4.4. MDV FISH Analysis Reveals Similar Intra-Individual MDV Integration Profiles for MDV-Transformed Tissue Samples

Another standing question around MDV-driven transformation of host bird tissues is whether viral integration site preferences emerge amongst MD lymphomas within the same bird. ‘Sister’ lymphomas within the same host have a higher probability of overlap between MDV integration profiles, due to the possibility of transformed cell metastasis and/or analogous selective processes within a shared biological environment.

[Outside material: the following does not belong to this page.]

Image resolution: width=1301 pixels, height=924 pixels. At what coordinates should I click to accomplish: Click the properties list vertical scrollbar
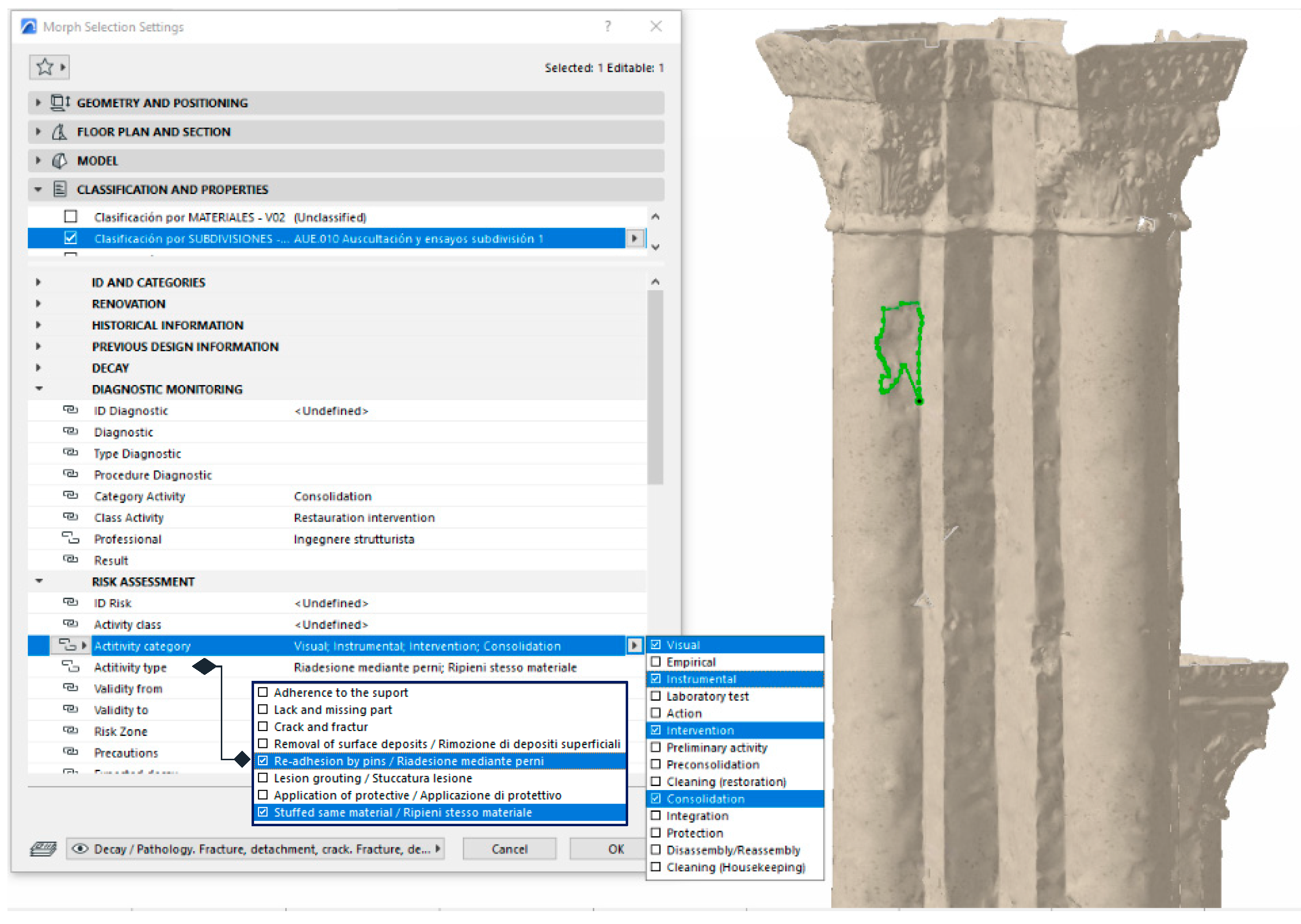(655, 387)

We utilized the MDV telomeric integration profiles of MD gonad lymphomas and splenic samples with tumor foci that developed in the same bird (Figure 1a,c) to assess the intra-individual variation in viral integrations and establish whether neoplastic tissues within an individual bird may have developed from transformed cell metastases. The profiles between the tissues collected from the same bird demonstrated high similarity and prevalent MDV integration sites were detected among host chromosomes in ‘sister’ tissue samples. The notable overlap in profiles between samples collected from distinct tissue sites within the same bird, suggests shared origins of these virus-transformed tissues through neoplastic cell metastases and/or indicates that host cells with particular MDV integration chromosome sites may harbor distinct survival probabilities in a given host environment (i.e., under analogous selective processes), which may cause specific transformed populations to predominate in advanced MD lymphomas. Furthermore, several host chromosomes had markedly higher MDV integration events on average within specific lymphoma samples, possibly indicating more homogenous cell populations at these tissue sites.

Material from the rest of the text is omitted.